The recent exponential increase in the pet trade (Kopecky et al [15
]) and the technical improvements in aquaculture to enhance productivity (Anae-Taabeah et al. [16
]) have significantly contributed to increasing both the invasion rate and risk. Kopecky et al. focuses particularly on the importance of studying, listing, and ranking biological species traits to better prevent the transportation and subsequent introduction of species with a high risk of invasiveness. This new research area on biological traits should be encouraged and further developed in the near future. Anae-Taabeah et al. raise the more recent concern of disturbing biodiversity not only at the community and population levels, but also at the genetic level by the interbreeding of closely related species (e.g., introgression, hybridization). Thus, scientists, managers, and entrepreneurs should pay particular attention to these new developments in human activities, which specifically increase the spread and impact of biological invasions.
Dimitriou et al. [17
] make innovative use and analysis of global genetic databases to better understand the various factors relating to invasive dynamic processes (origin, number of introduced individuals, frequency of introduction) and routes (ballasts, ornamental trade). This knowledge will allow scientists, managers, and entrepreneurs to propose, develop, and execute better management options to reduce the risk of invasiveness or limit the spread of new or even former invasive species.
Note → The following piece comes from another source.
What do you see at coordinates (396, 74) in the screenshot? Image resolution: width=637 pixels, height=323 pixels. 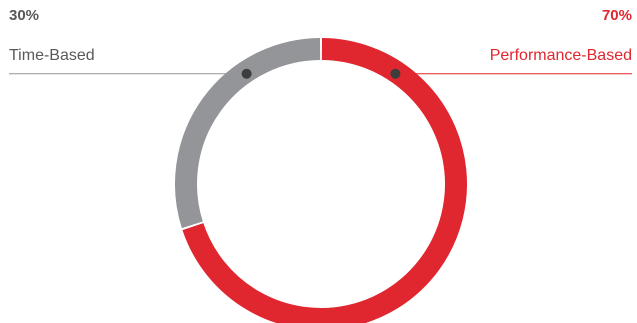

Although we can study and manage invasive species without considering social values, social perceptions and societal concerns are important aspects that should be integrated into the study of biological invasions. Atlan and Udo [18
] propose the concept of an invasive niche, which takes into account both the natural and social parameters that “allow a species to be considered invasive in a given socio-ecosystem.” This idea considers the diverse components of socio-ecosystems that allow scientists, managers, and decision-makers to better link ecological and biodiversity requirements to social and cultural values.
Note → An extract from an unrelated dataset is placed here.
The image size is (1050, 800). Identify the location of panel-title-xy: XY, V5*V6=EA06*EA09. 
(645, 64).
In my view, the main issue and challenge that we are facing in the 21st century relate to limiting the homogenization of biota in order to maintain most of the ecological functions, processes, and species interactions. Morri et al. [19
] stress this aspect, namely that the presence of invasive species generally induces biotic homogenization, even if the invasive processes are context-dependent. Invasive spread decreases native species abundance and/or richness, which can, in turn, accelerate invasions.
First, it is urgent to limit new introductions, especially of species with known invasive characteristics. Second, management actions should gain in effectiveness (gathering feedback) and identify priorities based on clear criteria such as the number of impacted species, the loss of genetic biodiversity, and the dispersal ability of invasive species. In addition, we should encourage actions to promote the use, commercialization, and interest in native species to counterbalance the spread of exotic species by drawing on all the available levers: ecological, human, and legislative. In other words, as scientists, we should continue working in close relation with other stakeholders and decision-makers to better implicate society as a whole, increase communication efforts, solicit societal feedback, and quickly implement consistent legislation. This more integrative approach to research will help us to better understand, adapt, and apply future legislation, which should not be viewed as a restriction of freedom but rather as a measure to preserve Earth biodiversity, ecological functions, and human well-being.